### What is required
Retype each of the following records exactly as it appears, keeping every line and character unchanged.

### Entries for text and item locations
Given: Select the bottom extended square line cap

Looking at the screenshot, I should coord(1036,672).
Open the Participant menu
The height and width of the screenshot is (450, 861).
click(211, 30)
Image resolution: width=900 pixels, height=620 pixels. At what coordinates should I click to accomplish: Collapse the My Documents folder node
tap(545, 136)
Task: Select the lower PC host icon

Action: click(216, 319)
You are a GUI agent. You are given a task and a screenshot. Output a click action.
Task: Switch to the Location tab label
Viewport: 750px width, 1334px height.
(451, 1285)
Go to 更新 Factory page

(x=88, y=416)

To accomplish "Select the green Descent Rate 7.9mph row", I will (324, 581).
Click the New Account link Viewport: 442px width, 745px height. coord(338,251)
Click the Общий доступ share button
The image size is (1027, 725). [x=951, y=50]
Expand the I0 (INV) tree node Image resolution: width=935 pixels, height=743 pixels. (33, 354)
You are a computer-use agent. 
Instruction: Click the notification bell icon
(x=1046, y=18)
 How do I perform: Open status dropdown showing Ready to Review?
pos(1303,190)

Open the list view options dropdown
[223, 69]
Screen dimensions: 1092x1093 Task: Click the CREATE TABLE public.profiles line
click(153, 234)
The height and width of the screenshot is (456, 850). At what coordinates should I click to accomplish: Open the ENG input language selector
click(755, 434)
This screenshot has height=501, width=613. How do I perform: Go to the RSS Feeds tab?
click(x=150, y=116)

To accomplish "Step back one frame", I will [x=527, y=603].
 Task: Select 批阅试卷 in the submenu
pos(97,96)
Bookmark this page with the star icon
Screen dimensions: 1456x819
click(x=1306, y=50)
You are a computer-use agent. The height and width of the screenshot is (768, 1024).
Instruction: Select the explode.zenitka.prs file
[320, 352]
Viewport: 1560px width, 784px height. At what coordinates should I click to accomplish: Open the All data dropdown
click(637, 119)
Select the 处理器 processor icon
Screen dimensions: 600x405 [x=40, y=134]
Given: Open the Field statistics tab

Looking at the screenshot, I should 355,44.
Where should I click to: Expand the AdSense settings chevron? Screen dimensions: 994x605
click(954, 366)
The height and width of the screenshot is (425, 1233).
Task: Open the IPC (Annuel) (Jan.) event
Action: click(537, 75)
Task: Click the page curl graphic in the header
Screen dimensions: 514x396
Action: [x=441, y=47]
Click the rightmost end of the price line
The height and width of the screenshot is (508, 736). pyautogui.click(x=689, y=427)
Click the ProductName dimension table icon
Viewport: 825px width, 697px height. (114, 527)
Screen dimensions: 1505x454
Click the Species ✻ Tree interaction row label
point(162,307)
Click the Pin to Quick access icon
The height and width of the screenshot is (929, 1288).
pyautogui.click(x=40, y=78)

### Completed task
Given: Select the bottom extended square line cap

Looking at the screenshot, I should coord(1036,672).
Open the Participant menu
The height and width of the screenshot is (450, 861).
click(211, 30)
Image resolution: width=900 pixels, height=620 pixels. At what coordinates should I click to accomplish: Collapse the My Documents folder node
tap(545, 136)
Task: Select the lower PC host icon

Action: click(216, 319)
You are a GUI agent. You are given a task and a screenshot. Output a click action.
Task: Switch to the Location tab label
Viewport: 750px width, 1334px height.
(451, 1285)
Go to 更新 Factory page

(x=88, y=416)

To accomplish "Select the green Descent Rate 7.9mph row", I will (324, 581).
Click the New Account link Viewport: 442px width, 745px height. coord(338,251)
Click the Общий доступ share button
The image size is (1027, 725). [x=951, y=50]
Expand the I0 (INV) tree node Image resolution: width=935 pixels, height=743 pixels. (33, 354)
You are a computer-use agent. 
Instruction: Click the notification bell icon
(x=1046, y=18)
 How do I perform: Open status dropdown showing Ready to Review?
pos(1303,190)

Open the list view options dropdown
[223, 69]
Screen dimensions: 1092x1093 Task: Click the CREATE TABLE public.profiles line
click(153, 234)
The height and width of the screenshot is (456, 850). At what coordinates should I click to accomplish: Open the ENG input language selector
click(755, 434)
This screenshot has height=501, width=613. How do I perform: Go to the RSS Feeds tab?
click(x=150, y=116)

To accomplish "Step back one frame", I will [x=527, y=603].
 Task: Select 批阅试卷 in the submenu
pos(97,96)
Bookmark this page with the star icon
Screen dimensions: 1456x819
click(x=1306, y=50)
You are a computer-use agent. The height and width of the screenshot is (768, 1024).
Instruction: Select the explode.zenitka.prs file
[320, 352]
Viewport: 1560px width, 784px height. At what coordinates should I click to accomplish: Open the All data dropdown
click(637, 119)
Select the 处理器 processor icon
Screen dimensions: 600x405 [x=40, y=134]
Given: Open the Field statistics tab

Looking at the screenshot, I should 355,44.
Where should I click to: Expand the AdSense settings chevron? Screen dimensions: 994x605
click(954, 366)
The height and width of the screenshot is (425, 1233).
Task: Open the IPC (Annuel) (Jan.) event
Action: click(537, 75)
Task: Click the page curl graphic in the header
Screen dimensions: 514x396
Action: [x=441, y=47]
Click the rightmost end of the price line
The height and width of the screenshot is (508, 736). pyautogui.click(x=689, y=427)
Click the ProductName dimension table icon
Viewport: 825px width, 697px height. (114, 527)
Screen dimensions: 1505x454
Click the Species ✻ Tree interaction row label
point(162,307)
Click the Pin to Quick access icon
The height and width of the screenshot is (929, 1288).
pyautogui.click(x=40, y=78)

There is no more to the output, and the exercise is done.